Barrierefreie Praxen sind rar - oder für die Senioren schwer ausfindig zu machen: Laut statistischem Jahrbuch hat Bayreuth 262 ambulant praktizierende Ärzte und 68 Zahnärzte. "Aber bei fast keinem Arzt, der eine eigene Webseite betreibt, befindet sich ein Hinweis zur Zugänglichkeit. Hier gibt es erheblichen Nachholbedarf", sagt Roland Sack.

Gastronomie:

Nachholbedarf sieht er auch bei den Gastronomen im Stadtgebiet - einerseits, weil viele Gasträume nur über Treppen zugänglich und die Toiletten oft im Keller seien; andererseits, weil es für Senioren kaum noch Versammlungsräume gebe. Gaststätten mit großen Nebensälen fehlen vor allem in der Innenstadt - aber gerade dort wollen die Senioren gern sein. "Keiner möchte mit dem Stempel 'Alt' gekennzeichnet sein", sagt der 60-Jährige. "Die alten Menschen wollen mitschwimmen und dabeisein.
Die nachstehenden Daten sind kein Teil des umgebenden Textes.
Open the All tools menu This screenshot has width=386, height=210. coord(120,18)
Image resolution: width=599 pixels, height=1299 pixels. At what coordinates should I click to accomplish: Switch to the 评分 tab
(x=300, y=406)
Aber das wird immer schwieriger." Die Alternative seien Tagungshotels oder Räume ohne Bewirtung - "und das ist eine Preisfrage".

Einkaufen:

Zufrieden seien die Senioren aus Bayreuth mit den Bekleidungsgeschäften. Die fehlenden Möglichkeiten, in der Innenstadt Lebensmittel einzukaufen, seien für viele Grund für Frust, sagt Roland Sack. Der Norma-Markt, der an den ZOH umgezogen ist, sei immer gut besucht. "Aber man will nicht nur beim Discounter kaufen, sondern auch Markenware", moniert der VdK-Chef. "Und wir haben zwar genug Bäcker, aber nur zwei Metzger. Fleisch in der Innenstadt – das fehlt." Ein Manko  hat nichts mit dem Angebot zu tun, sondern mit dem Personal: Viele Senioren, sagt Sack, wünschen sich mehr Anerkennung und Respekt.